Titian, The Crowning with Thorns
The Crowning with Thorns
by Titian, 1542-3
Musée du Louvre, Paris

Giorgione, The Tempest

The Tempest
by Giorgione, c.1508
Gallerie dell'Accademia, Venice

Titian (attrib. Giorgione), Concert Champêtre

Concert Champêtre
by Giorgione (and/or Titian), c.1510
Musée du Louvre, Paris

Collage illustration from Une semaine de bonté by Max Ernst

from Une semaine de bonté
by Max Ernst, 1934

 

 

"Sister Arts" >> Part 1  2  3  4  5  6  7  8  9  10   Print-ready PDF

Before leaving the High Renaissance I want to consider the way the term 'poetry' is used in the visual art of the time. I mean Titian's use of the term poesie, to refer to paintings with mythological subjects, such as the Diana and Actaeon in the National Gallery that he painted for Philip II of Spain in the 1550s. That simple equation might lead us to assume that work dealing with classical mythology should be regarded as a form of visual poetry to differentiate it from subjects dealing with conventional religious imagery that presumably have a more didactic function. Diana and Actaeon refers to one kind of text, the Crowning with Thorns to another.

The suggestion is that didactic work — that is to say, work with a didactic text — is not poesie, but classical mythology, work with a less officially authoritative or fixed text, with less dogmatic value. That seems to be Titian's understanding. Looser text offers more opportunity for sensuousness, even voluptuousness, that whole hazy but intense region of feeling where shadows and rich colour are more eloquent than clear formulations. Classical mythology is not a body of clear ideas and precepts for the artist of the Renaissance: it is an occasion in which human beings may indulge themselves by recognizing their longings.

Yes, but there is also the poesie of Giorgione, Titian's fellow student in the studio of Giovanni Bellini. Giorgione dies in 1510, long before Titian paints his pictures for Philip II and certainly before Veronese painted his offending painting. Bellini himself was moving from the harder-edged Florentine style paintings to a softer, more atmospheric style rich in colour. Giorgione and Titian took this soft style a step further so that we may now, a little crudely perhaps, think of the Venetian School as sensuous and poetic, as opposed to the intellectual and architectural School of Florence. What Giorgione does is something different: his relation to text is vestigial, fragmentary, imprecise, almost, but not wholly independent. Giorgione's two best known paintings (if they are by Giorgione), The Tempest and Concert Champêtre, are generally referred to as poesie but it would be hard to discern a clear classical mythology in either.

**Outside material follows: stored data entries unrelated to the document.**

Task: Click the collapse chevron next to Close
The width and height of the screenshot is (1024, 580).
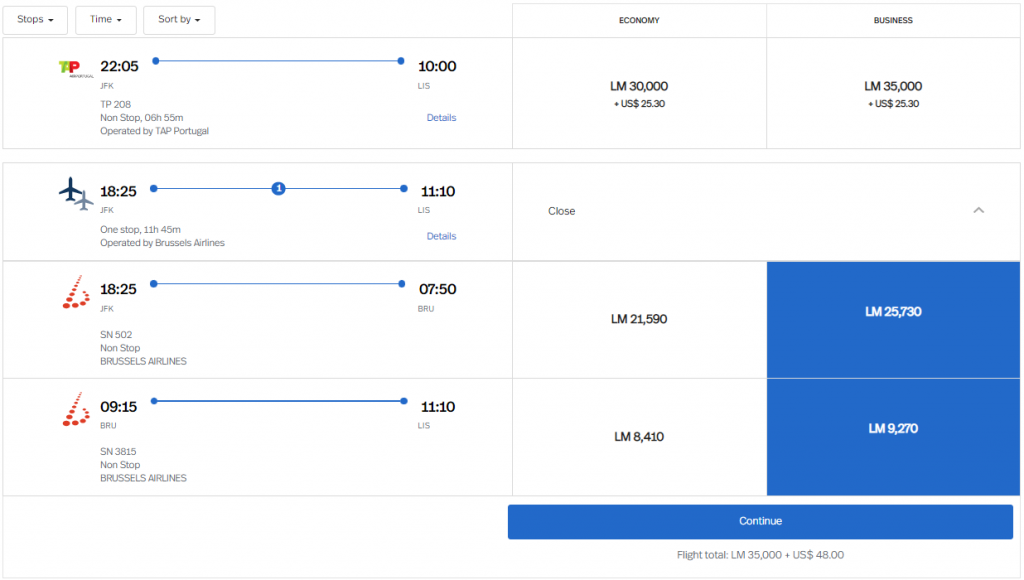Action: pos(979,211)
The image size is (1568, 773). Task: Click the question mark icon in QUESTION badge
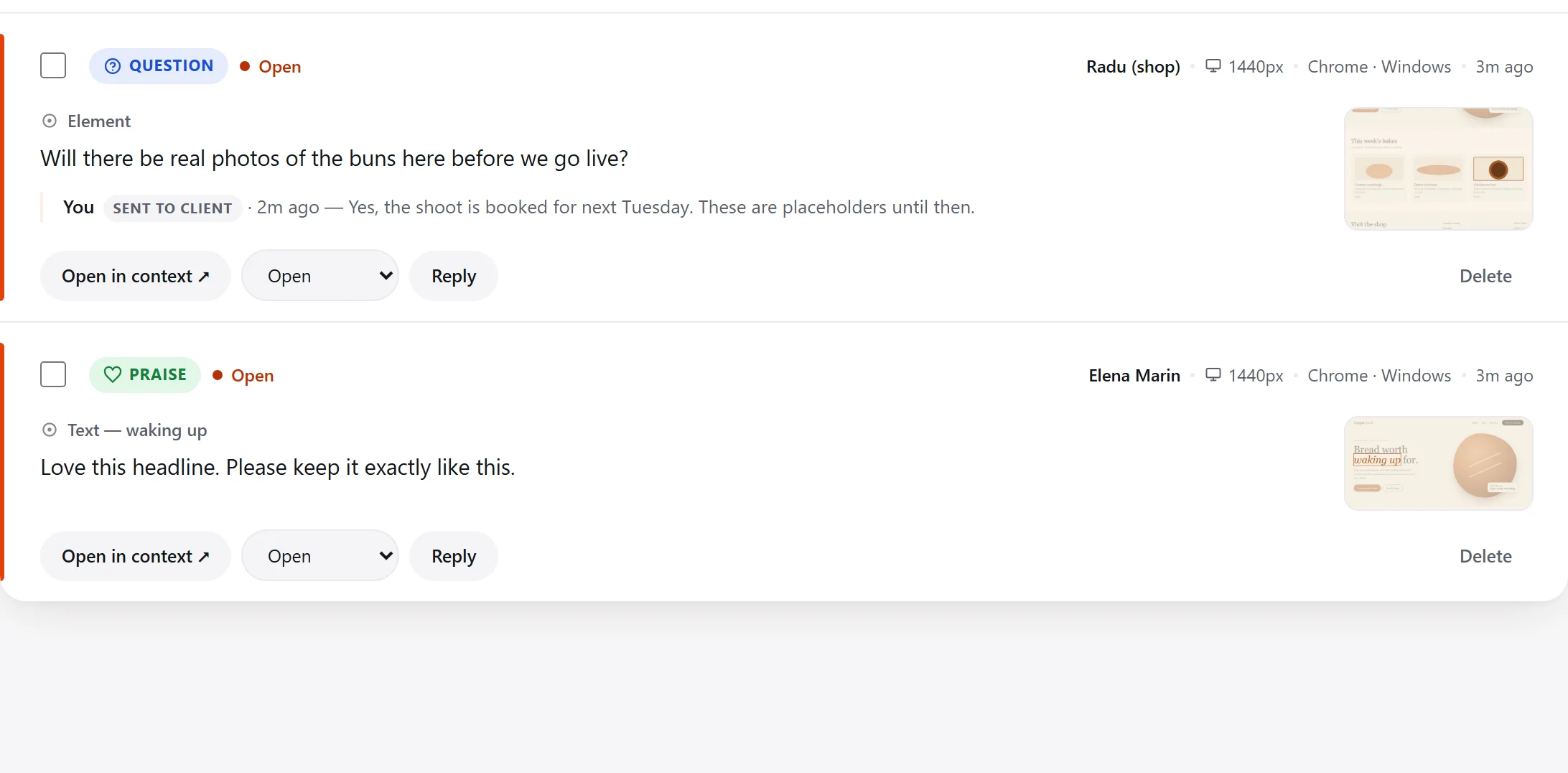(x=113, y=66)
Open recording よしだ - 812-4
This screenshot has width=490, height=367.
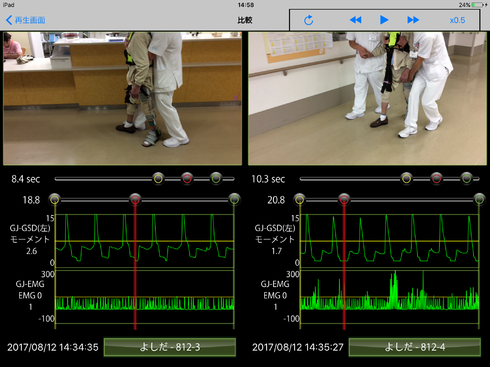415,347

And here we approach the nub of the matter. The relation of the sister arts is imprecise, with considerable license on both sides. It is hard to pin it down in terms of property law. We do not consider Veronese to be a rapist of text, though in Mitchell's terms we should do. Titian invites erotic feeling by not relying on specific text. He pays homage to text but establishes a territory between texts, including a text whose codes involve aspects of desire, power and gender relations as understood by his patrons and, it seems, fully assimilated and felt by him. Giorgione's offer of text is in terms of mystery and flirtation. His female figures in their settings refer us to visual language as much as to written text. The connection is almost broken. Interestingly enough there are few poems, as far as I know, about Giorgione's works. We can if we like construct a text to predicate an unknown, undiscovered Giorgione — the weather shall be thus, the disposition of the figures thus, the degree of display thus, the distance from text thus, but we know the poetry is in them already.

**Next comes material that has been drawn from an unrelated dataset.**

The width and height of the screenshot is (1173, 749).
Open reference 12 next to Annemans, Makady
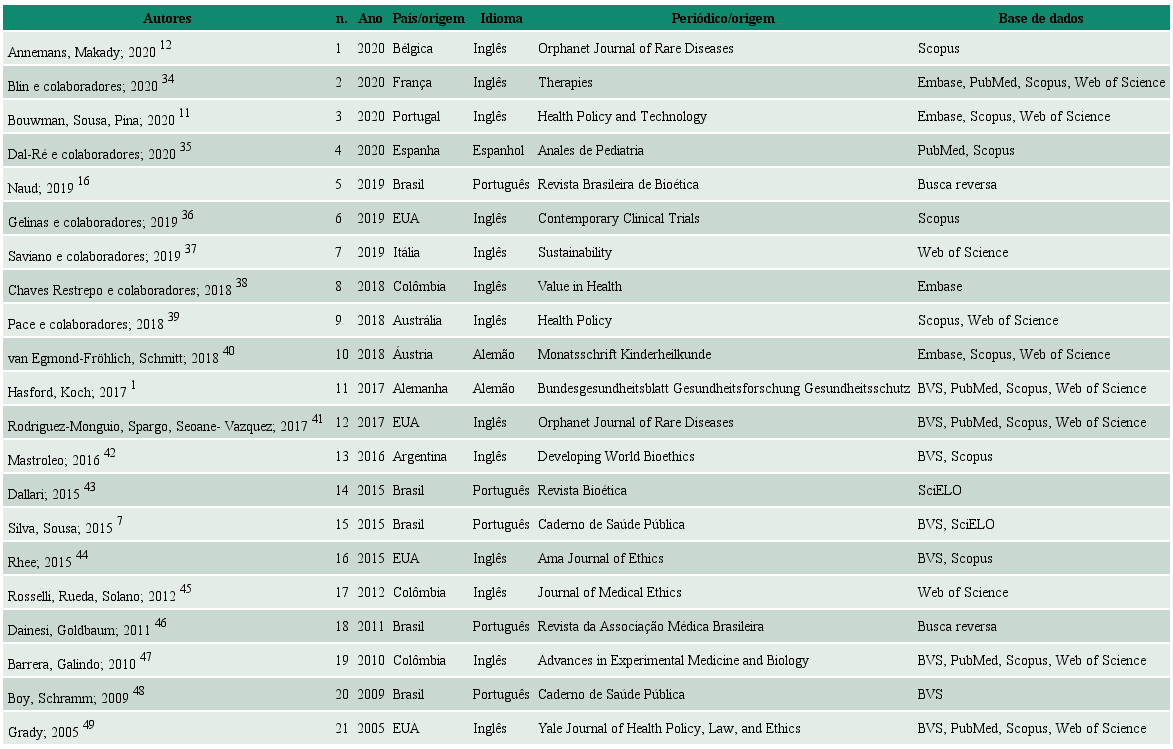pos(165,45)
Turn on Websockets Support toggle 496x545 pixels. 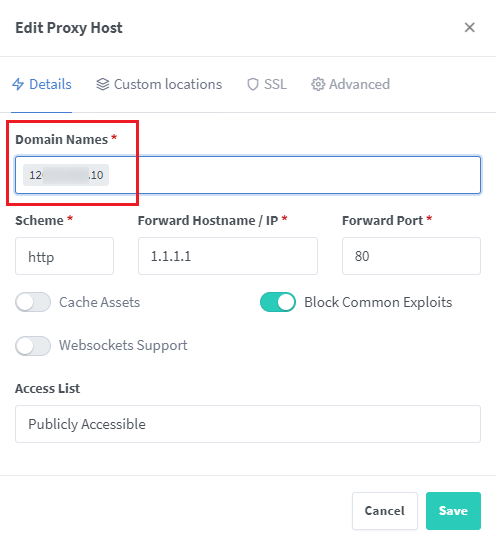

The fact is that, right through Romantic art and into the late nineteenth century, visual art has taken subjects from written textual sources, whether that is poetry or plays or mythology, or history. It is only at the beginning of the twentieth century, with Modernism, that the idea of a literary subject is questioned, though even then, in Surrealism there is the implication of events as text close to written language — one has only to think of Max Ernst's Une Semaine de Bonté to see how close narrative, albeit disjunctive narrative, is to the production of image.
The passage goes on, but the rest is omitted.